- If you were ever an angel (one without a name) or a lamb, you might go into health care with a salary of £20k to £25k.
- Were you an Angel with name (Gabriel), you would go into marketing and a salary of £40k.
- If you were ever either Joseph or Mary, then you might enter into finance or retail with a salary of £38k or £39k.
- Way at the top of the list, with predicted salary of £43k, were the oxen.
A Christmas message from Bishop Viv
This Christmas message was originally given as at the Christmas Day Eucharist at Bristol Cathedral 2019.
Earlier this autumn a large media multinational commissioned some audience research into Nativity Play roles as a predictor of future jobs and salaries. So I thought I would try their findings on this congregation:
But of course there is one very obvious gap. The marketeers did not ask what happened to those who played Jesus. Perhaps that was wise.
In some schools, preparations for the Nativity Play take almost the whole year. I was governor of a school where the first meeting of the play - which included all of our four- to six-year-olds - began in February with a first high-level meeting of the script writers. In October, rehearsals begin in earnest for the December performances. Just imagine the emotional load of all that.
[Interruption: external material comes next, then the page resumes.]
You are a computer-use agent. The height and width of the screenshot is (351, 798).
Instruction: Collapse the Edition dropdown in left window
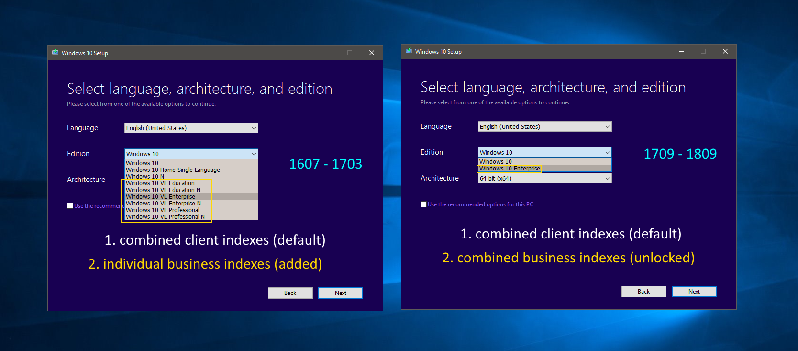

I have also been part of annual Nativities from scratch, performed on Christmas Eve with the help of church volunteers and attended by hundreds of children. No rehearsal, because the story is known well enough. The congregation backing the story and, each year, and providentially, a family from the church community producing a baby to be swaddled in placed in the manger. Sometimes the baby was a girl but we decided God could cope with that.
In both events, there were the familiar scenes of parents comforting the children who weren’t playing Mary but wanted to; and wardrobe attendants retrieving headdresses and fixing them uncomfortably on heads; and magi leaving their gifts behind; and prompters suggesting there was a indeed a difference between Frankenstein and Frankincense; and, of course, each year the addition of various non scriptural non speaking characters with walk on parts generally including princesses and Spider-Men.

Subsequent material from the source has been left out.